Retype the records below, starting at the line that contains "Image resolution: width=633" and going through the end of the records. Leave the pictures out.
.....
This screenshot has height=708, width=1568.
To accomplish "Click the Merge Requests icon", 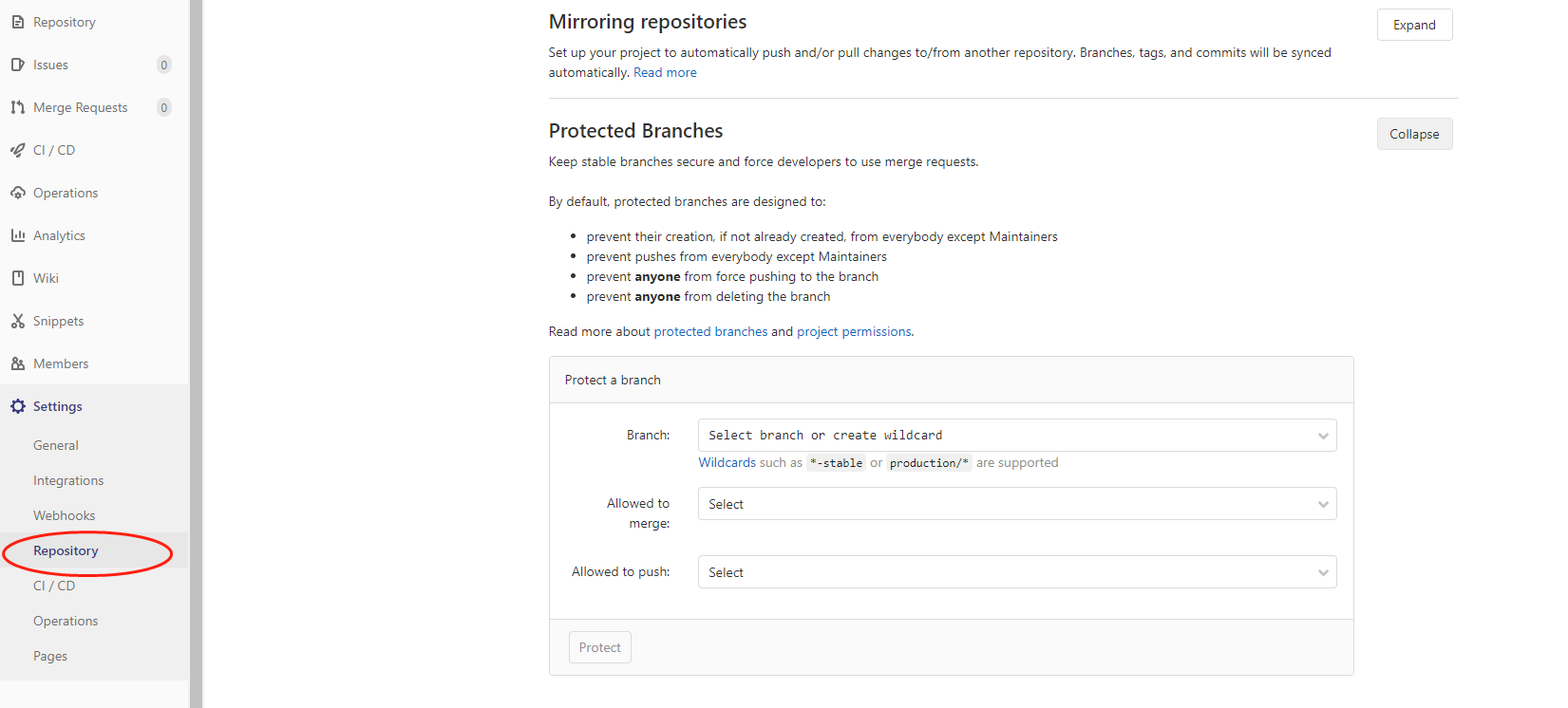I will pyautogui.click(x=18, y=107).
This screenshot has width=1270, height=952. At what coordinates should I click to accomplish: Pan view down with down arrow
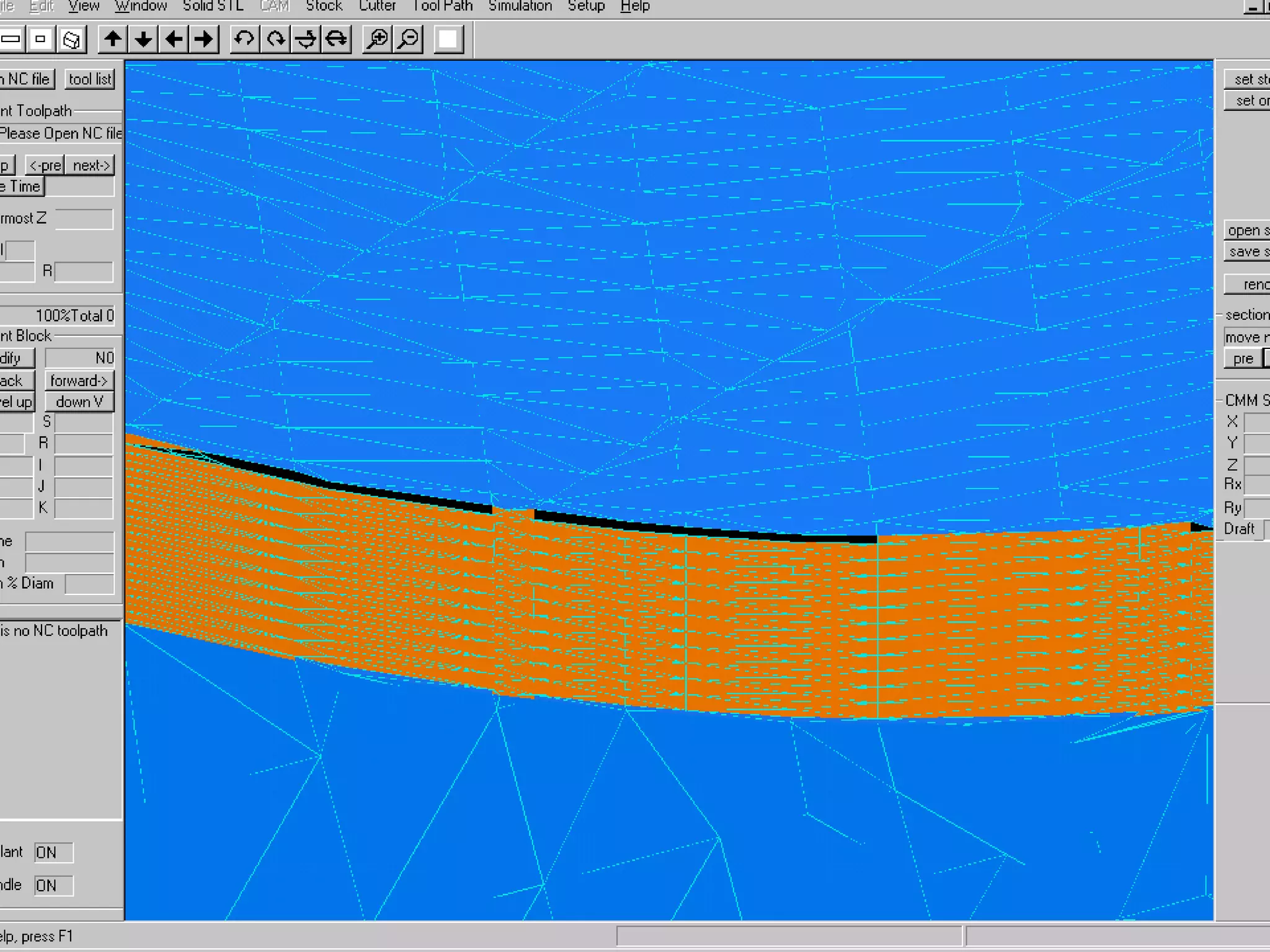(x=143, y=40)
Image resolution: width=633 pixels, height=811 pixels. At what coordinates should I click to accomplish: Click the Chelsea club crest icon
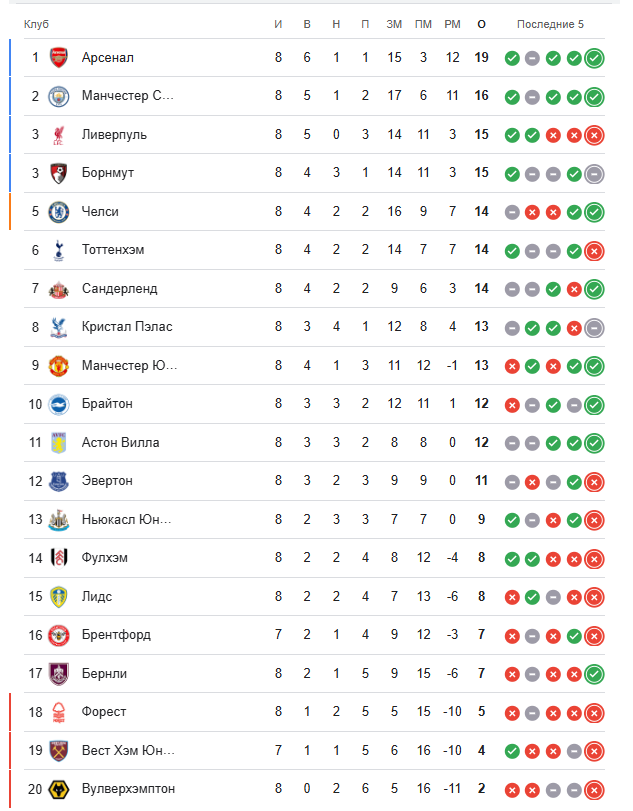pos(59,212)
.....
● WORKED ANSWER
Image resolution: width=633 pixels, height=811 pixels. At what coordinates should I click to accomplish: Click the Chelsea club crest icon
pos(59,212)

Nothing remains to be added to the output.